Canada's Conservatives under Stephen Harper repeatedly targeted minority voters – but in Canada, unlike the U.S., that meant Conservatives winning over minorities, not building on the fear of them. Canada was an unusual place where conservatism and nativism were not the same thing, and where flying the national flag, and pride in the country and its history, were things that could and did transcend race.

But something snapped during the last election, and the Harper government, desperate to stave off defeat, tried to push the fear of Muslim head coverings to the top of the agenda. It was surprising, but maybe it shouldn't have been. It grew out of a cancer that had been expanding within Harper's party.

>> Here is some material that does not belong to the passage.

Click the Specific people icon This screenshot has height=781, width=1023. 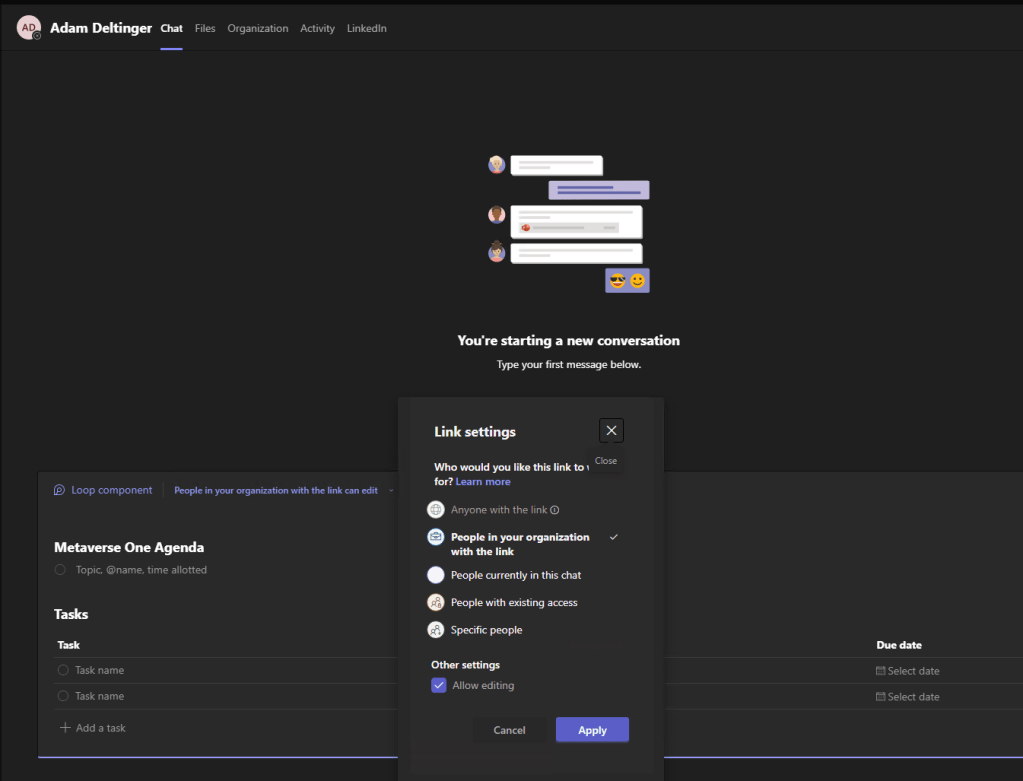(436, 630)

The Conservatives had once sworn that they wouldn't be relegated to the position of the perpetual also-ran party, the NDP of the right. Instead, they would focus on what had to be done to win and keep power. Once upon a time, their fear was of fringe candidates spewing embarrassing or hateful ideas; yahoo eruptions that would cost the entire party at the ballot box. But in 2015, the eruption was carefully considered, and came straight from the top.

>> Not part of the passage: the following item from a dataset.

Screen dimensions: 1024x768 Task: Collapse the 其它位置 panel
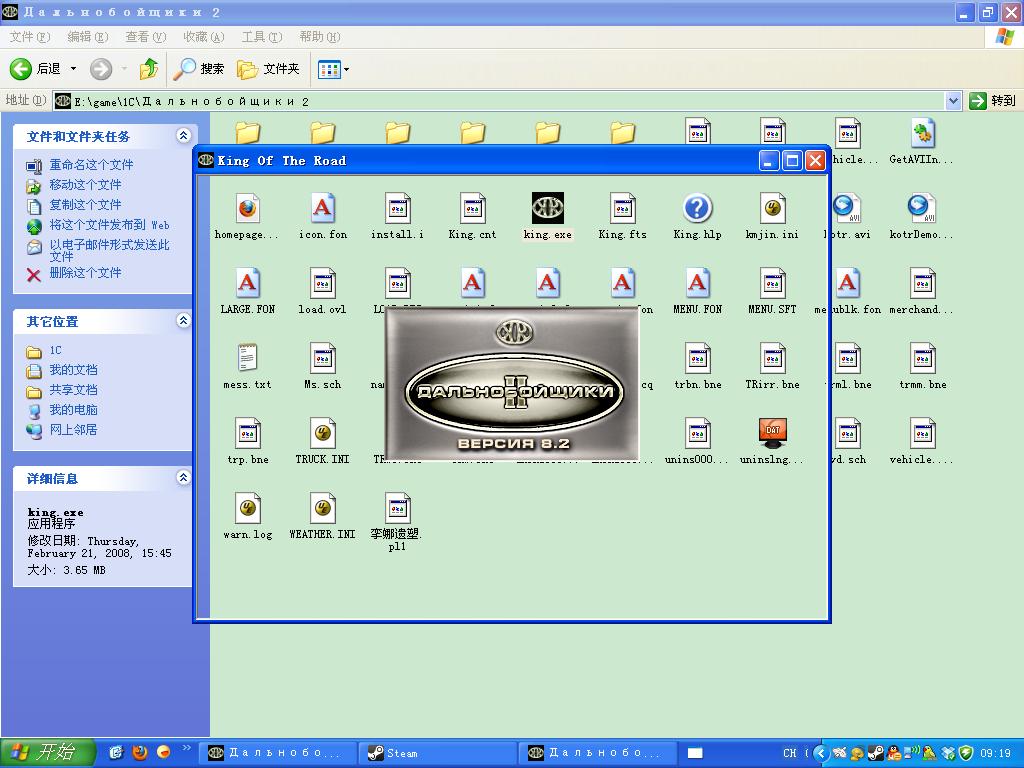(x=183, y=321)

It happened because polls said a large number of Canadians, maybe a winning number, would be swayed by a campaign against the niqab. And so, a party that had once championed religious freedom set about attacking it. By all appearances, Mr. Harper and his team had reached the point where taking and holding power had become the guiding principle. It was of a piece for a party that had every year grown less interested in forming policy based on evidence, other than evidence of voter attitudes and biases identified in polls.

Back when in the 1970s, conservatives thought of themselves as the people without power but with ideas. Unlike leftists, who often preferred illusions and faith-based slogans, conservatives believed they were the people willing to open their eyes, and see the world honestly and without ideology or wishful thinking.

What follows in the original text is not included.